Present the lines from the line with "Tap the clock icon next to 6 h 57" to the line with "click(231, 300)" as a Markdown table with the columns Row and Line. Number each row and leave out blank lines.

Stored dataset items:

◆ ◆ ◆ ◆ ◆ ◆ ◆

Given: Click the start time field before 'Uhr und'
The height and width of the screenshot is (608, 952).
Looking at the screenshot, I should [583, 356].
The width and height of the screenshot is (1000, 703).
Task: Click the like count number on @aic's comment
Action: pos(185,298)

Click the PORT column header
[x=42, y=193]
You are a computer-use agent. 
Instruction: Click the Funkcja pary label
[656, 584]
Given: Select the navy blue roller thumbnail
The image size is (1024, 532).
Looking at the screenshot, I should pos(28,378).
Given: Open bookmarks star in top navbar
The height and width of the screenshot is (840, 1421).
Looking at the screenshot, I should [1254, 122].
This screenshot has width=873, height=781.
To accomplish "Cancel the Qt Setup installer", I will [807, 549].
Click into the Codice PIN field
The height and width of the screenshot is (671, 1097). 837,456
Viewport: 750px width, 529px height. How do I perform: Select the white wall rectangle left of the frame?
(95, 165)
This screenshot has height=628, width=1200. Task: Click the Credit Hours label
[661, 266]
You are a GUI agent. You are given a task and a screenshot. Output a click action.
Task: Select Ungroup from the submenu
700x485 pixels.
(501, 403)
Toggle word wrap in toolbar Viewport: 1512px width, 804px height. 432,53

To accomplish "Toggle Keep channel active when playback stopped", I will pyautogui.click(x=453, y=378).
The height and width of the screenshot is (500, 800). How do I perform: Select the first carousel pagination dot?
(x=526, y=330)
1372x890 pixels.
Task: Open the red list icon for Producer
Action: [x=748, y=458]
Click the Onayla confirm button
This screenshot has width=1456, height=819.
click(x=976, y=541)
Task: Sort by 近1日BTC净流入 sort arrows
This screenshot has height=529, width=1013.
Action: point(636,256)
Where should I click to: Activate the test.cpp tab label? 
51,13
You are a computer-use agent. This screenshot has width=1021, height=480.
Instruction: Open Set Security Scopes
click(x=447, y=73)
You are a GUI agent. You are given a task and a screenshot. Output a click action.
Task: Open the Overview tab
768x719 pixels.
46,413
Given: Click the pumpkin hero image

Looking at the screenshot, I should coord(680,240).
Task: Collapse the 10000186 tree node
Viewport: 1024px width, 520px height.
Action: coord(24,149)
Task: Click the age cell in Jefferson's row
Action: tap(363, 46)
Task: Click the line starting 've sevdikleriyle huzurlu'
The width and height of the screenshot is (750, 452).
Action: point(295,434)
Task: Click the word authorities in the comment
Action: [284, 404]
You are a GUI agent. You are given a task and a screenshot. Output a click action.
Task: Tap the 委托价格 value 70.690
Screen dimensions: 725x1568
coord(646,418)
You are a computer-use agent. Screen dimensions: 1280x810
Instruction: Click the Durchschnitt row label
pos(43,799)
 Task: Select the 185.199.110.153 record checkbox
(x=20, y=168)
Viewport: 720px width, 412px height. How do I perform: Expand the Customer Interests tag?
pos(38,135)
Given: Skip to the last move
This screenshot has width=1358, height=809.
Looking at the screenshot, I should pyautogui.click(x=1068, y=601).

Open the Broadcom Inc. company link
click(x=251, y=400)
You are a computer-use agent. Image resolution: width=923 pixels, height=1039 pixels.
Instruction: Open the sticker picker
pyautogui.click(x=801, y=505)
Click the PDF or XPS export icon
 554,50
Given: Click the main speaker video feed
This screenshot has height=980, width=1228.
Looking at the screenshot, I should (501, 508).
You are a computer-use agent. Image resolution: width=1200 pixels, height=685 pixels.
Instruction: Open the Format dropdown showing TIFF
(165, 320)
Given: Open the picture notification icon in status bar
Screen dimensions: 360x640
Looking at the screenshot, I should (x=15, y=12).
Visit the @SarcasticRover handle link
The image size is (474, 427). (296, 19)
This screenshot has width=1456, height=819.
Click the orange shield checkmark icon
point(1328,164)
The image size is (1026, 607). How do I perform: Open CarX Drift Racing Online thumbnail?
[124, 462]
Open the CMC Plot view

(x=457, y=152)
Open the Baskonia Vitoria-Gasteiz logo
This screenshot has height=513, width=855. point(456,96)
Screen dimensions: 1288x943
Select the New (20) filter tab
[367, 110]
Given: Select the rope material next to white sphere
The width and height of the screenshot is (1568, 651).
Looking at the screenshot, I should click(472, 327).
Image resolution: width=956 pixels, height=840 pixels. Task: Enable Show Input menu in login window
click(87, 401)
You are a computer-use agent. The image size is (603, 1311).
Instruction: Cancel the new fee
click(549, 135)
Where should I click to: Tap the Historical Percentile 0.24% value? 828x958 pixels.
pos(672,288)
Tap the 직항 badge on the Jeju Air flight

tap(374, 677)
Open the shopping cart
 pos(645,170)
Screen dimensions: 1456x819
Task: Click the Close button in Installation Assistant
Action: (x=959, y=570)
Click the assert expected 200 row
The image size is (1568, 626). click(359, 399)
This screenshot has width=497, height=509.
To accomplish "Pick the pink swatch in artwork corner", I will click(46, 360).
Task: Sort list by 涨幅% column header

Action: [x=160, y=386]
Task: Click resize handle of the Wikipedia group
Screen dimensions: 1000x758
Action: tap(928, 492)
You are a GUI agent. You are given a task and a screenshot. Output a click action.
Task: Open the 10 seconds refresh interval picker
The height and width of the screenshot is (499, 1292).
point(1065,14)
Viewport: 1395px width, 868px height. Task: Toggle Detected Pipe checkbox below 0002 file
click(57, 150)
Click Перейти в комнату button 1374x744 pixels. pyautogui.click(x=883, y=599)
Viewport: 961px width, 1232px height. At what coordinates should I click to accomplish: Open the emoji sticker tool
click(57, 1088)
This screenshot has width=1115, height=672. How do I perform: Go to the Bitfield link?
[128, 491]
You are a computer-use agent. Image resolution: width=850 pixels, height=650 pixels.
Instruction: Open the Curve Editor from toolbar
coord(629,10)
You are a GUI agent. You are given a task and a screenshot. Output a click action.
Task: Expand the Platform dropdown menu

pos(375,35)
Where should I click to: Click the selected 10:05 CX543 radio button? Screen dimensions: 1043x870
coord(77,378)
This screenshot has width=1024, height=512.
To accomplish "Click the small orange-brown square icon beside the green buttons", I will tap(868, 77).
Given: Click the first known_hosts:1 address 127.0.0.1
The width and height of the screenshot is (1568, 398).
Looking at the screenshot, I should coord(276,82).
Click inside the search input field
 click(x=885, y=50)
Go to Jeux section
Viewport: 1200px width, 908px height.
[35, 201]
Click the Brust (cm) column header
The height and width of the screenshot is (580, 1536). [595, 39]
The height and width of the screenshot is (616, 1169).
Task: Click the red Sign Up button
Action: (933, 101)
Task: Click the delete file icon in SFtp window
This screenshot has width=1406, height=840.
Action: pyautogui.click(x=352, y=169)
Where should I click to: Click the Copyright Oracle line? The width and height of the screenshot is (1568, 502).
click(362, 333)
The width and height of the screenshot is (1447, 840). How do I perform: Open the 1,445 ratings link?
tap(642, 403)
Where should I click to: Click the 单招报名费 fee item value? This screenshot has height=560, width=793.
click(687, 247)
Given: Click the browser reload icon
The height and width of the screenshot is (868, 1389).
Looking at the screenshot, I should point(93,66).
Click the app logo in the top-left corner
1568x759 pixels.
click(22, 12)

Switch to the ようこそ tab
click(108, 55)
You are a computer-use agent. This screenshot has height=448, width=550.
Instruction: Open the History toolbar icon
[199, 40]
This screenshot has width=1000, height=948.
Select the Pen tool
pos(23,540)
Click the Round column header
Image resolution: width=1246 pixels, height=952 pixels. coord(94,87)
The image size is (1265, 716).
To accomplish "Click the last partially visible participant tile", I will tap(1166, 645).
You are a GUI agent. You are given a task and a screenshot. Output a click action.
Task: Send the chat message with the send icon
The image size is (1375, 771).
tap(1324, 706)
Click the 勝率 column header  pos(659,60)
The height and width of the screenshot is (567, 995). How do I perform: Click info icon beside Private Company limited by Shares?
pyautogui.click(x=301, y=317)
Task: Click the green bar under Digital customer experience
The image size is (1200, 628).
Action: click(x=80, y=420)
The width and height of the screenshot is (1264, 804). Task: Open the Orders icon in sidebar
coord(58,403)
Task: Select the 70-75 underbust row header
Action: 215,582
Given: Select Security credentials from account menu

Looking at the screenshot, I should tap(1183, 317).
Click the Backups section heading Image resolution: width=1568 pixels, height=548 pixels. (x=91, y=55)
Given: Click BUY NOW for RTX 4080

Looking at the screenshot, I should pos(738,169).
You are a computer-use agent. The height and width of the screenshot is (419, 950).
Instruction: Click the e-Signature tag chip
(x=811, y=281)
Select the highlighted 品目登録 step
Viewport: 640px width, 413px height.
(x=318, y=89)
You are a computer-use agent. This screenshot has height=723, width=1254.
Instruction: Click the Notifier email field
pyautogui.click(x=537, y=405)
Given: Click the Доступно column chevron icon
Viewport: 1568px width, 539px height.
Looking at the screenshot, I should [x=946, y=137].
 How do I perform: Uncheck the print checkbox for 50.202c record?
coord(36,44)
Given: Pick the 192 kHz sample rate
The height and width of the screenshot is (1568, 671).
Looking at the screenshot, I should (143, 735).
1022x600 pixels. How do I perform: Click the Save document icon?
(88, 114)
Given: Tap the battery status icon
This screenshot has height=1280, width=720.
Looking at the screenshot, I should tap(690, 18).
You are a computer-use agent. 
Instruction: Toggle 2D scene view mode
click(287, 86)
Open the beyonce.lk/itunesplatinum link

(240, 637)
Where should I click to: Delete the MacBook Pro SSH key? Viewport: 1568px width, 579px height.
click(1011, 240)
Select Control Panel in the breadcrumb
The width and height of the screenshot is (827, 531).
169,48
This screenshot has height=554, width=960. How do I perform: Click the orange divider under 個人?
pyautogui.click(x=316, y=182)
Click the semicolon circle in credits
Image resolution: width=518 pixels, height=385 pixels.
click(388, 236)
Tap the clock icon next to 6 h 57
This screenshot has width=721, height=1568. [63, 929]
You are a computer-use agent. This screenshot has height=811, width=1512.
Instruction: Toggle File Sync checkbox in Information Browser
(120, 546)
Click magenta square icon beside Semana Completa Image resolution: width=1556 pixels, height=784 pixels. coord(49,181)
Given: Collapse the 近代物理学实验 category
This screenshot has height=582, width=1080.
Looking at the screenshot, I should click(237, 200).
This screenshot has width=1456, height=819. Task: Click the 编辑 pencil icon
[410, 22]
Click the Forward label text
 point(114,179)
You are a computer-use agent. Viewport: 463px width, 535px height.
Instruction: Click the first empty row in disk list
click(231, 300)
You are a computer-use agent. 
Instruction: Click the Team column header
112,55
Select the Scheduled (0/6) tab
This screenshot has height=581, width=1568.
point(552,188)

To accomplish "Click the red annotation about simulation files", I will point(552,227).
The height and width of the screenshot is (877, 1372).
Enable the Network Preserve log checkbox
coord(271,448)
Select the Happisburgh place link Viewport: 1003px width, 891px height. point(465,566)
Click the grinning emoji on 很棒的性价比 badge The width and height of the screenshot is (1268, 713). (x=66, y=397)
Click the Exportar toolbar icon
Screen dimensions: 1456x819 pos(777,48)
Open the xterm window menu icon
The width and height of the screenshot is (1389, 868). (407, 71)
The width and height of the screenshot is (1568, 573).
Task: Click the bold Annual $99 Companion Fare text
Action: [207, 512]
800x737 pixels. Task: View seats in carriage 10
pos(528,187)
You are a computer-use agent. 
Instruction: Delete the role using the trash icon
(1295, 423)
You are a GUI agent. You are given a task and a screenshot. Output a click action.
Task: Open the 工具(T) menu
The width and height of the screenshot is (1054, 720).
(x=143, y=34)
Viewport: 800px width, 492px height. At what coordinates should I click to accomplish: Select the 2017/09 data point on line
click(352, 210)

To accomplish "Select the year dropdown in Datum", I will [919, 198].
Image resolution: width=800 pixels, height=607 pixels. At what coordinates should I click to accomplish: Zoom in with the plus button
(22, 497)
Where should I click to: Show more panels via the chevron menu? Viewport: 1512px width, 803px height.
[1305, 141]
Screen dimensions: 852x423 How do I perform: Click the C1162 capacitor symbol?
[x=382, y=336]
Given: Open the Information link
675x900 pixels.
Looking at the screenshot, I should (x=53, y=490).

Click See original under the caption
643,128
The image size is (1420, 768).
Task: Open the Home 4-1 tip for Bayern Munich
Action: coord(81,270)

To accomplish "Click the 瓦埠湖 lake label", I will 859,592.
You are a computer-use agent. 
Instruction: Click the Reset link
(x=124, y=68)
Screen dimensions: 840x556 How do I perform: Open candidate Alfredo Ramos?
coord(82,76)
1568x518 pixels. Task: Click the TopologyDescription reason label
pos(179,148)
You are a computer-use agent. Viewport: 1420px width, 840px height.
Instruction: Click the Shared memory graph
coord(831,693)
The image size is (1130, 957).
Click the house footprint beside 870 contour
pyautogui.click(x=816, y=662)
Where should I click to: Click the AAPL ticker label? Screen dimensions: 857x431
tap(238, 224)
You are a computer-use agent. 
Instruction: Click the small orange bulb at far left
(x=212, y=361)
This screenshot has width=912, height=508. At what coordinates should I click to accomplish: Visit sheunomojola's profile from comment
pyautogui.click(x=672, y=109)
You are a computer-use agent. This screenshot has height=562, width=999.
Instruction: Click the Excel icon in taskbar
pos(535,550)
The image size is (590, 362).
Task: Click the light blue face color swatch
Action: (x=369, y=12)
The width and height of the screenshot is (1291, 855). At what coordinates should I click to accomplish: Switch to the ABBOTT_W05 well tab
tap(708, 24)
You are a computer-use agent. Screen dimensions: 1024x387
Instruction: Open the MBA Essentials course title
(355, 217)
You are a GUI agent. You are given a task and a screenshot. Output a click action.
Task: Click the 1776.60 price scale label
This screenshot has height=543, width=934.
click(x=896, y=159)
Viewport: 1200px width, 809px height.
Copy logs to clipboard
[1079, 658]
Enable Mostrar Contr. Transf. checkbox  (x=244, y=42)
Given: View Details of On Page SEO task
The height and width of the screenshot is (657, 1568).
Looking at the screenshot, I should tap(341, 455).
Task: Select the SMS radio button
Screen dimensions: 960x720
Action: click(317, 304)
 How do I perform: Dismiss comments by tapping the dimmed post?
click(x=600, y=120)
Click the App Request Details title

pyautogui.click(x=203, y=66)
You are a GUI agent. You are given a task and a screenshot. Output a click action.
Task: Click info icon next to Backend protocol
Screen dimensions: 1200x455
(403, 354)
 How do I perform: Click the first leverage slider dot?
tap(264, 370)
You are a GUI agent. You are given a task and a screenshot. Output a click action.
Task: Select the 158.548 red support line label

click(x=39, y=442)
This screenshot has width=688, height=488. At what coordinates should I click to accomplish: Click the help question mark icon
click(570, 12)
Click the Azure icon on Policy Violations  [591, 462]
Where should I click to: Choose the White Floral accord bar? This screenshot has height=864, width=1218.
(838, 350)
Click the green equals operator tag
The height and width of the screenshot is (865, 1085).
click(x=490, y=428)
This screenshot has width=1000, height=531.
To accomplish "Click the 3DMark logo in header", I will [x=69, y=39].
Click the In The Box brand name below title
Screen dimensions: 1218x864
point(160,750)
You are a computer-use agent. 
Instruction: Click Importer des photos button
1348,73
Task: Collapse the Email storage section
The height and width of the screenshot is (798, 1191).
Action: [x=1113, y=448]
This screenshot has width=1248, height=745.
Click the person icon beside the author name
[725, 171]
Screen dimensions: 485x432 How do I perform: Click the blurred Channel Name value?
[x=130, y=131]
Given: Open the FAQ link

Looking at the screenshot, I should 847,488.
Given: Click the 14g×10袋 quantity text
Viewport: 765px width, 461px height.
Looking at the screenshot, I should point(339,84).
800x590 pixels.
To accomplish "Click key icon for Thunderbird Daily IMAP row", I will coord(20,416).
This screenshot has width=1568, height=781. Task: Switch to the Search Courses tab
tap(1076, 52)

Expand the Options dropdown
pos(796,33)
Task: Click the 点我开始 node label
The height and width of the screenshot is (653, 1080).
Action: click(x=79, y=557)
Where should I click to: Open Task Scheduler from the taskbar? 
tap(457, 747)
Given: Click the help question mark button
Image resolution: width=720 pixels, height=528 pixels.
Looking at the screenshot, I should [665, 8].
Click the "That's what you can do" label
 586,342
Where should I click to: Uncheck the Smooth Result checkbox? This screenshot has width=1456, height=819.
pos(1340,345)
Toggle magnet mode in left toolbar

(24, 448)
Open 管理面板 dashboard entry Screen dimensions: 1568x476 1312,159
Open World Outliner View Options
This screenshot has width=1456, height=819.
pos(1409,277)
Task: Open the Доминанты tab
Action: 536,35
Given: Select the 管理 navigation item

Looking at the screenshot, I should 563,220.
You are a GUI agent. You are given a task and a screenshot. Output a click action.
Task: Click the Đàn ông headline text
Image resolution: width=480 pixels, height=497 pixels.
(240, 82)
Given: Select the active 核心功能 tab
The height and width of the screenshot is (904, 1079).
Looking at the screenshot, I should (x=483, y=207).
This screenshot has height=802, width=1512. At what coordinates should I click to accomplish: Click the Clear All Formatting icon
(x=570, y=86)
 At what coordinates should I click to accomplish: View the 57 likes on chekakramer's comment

◆ ◆ ◆ ◆ ◆ ◆ ◆

» Answer
| Row | Line |
|---|---|
| 1 | Tap the clock icon next to 6 h 57 |
| 2 | This screenshot has width=721, height=1568. [63, 929] |
| 3 | You are a computer-use agent. This screenshot has height=811, width=1512. |
| 4 | Instruction: Toggle File Sync checkbox in Information Browser |
| 5 | (120, 546) |
| 6 | Click magenta square icon beside Semana Completa Image resolution: width=1556 pixels, height=784 pixels. coord(49,181) |
| 7 | Given: Collapse the 近代物理学实验 category |
| 8 | This screenshot has height=582, width=1080. |
| 9 | Looking at the screenshot, I should click(237, 200). |
| 10 | This screenshot has width=1456, height=819. Task: Click the 编辑 pencil icon |
| 11 | [410, 22] |
| 12 | Click the Forward label text |
| 13 |  point(114,179) |
| 14 | You are a computer-use agent. Viewport: 463px width, 535px height. |
| 15 | Instruction: Click the first empty row in disk list |
| 16 | click(231, 300) |